Presentation and Theme
The pastel landscapes and vibrant colors of the artwork all work quite wonderfully. Even the box is something I’d happily frame and hang on my wall, were it turned into a poster or painting. The production values here in general are quite lovely, while also not feeling needlessly overproduced to my eye. Only the too-large starting player token (a wooden dinosaur) seems excessive.
The setting – that of prehistoric life and its struggle for survival – also maps shockingly well to the gameplay. There will be no claims of “pasted on theme” for this, as many games seem to be where the mechanics do not strongly evoke the setting. You feel as though you are clawing for survival in this one.
The Promise of the Premise, and When It Delivers
Unfortunately, I do have to pause my praise for a moment to talk about when the game doesn’t work as well as it can.

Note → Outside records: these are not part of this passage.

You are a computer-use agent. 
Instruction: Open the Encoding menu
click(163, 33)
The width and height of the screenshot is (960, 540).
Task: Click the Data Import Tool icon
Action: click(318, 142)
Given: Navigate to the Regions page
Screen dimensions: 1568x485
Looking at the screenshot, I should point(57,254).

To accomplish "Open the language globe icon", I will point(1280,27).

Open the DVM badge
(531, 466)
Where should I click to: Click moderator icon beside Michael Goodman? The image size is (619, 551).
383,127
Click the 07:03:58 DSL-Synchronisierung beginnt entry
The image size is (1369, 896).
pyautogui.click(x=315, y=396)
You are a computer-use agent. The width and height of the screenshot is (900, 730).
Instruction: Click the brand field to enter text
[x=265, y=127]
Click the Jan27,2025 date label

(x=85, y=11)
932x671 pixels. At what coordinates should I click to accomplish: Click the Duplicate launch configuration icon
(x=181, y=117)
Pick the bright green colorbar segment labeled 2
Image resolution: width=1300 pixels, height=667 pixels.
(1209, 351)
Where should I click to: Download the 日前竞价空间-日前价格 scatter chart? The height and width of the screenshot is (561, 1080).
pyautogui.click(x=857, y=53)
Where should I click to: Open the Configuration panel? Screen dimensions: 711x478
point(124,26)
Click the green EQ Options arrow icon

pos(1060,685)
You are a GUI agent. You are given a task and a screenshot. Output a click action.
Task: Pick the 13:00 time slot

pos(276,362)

The climate track promises game-changing weather realignments that necessitate sweeping changes from all players. But in practice, across several sessions, I have yet to see the extremes of this track. It’s obviously possible, but given that rarely will all players want to move the climate track in the same direction, in most sessions the climate will hover around the middle for most or all of the game, with the players who have viable moderate-climate species mitigating the maniac who’s, say, hoarding furs and wants to freeze everyone to death.
It’s here that the game’s potential for amazing drama instead feels anticlimactic. Anti-climate-ic? Sorry, but there’s the one pun I’ll use.
I also described something akin to a dance above in terms of how you’ll adapt to opponents, then they’ll adapt to you, and so on. And in the best sessions, this is exactly what happens.
Other times, though, the food might be plentiful enough that it’s just a race for efficiency, or your card draws necessitate a particular strategy. In my best sessions, I’ve felt intimately connected to other players and their strategies, and we’re undercutting each other just as much as helping ourselves. In the least tense sessions, though, there’s too much happening to involve ourselves this closely, and the game is just an excuse to see who builds the best food-eating engine.
For this reason, I’d actually recommend it wholeheartedly at 3-4 players, but not necessarily at 5-6 players. This is unfortunate, because the game’s length doesn’t drag much at higher player counts. It’s a remarkably streamlined design in this sense, with a lot of simultaneous play, but without sacrificing interaction between players.
But you can’t react to other players as much, because there’s too much to react to at 5-6P. Instead, this forces your attention to your own species. The game becomes more myopic, less furiously contentious, and less evocative of the theme.
Evolution: Climate, Conclusions
This game sits on the edge of ownership for me. I owned it, then sold it to a friend, but have borrowed it back from that friend on two occasions because I got the itch to play it.
If I could consistently play it at 3-4 players, with those who adopt its sneakily cutthroat gameplay, or if I didn’t have regular access to it via my friend’s collection, I might buy it again.
It’s a great system for play, and has much to recommend it that I struggle to find in other titles. But it’s also disjointed enough at times that not owning it has been the correct decision. It’s one I continue to appreciate and enjoy, but is just off the heights of the most consistent favorites for me.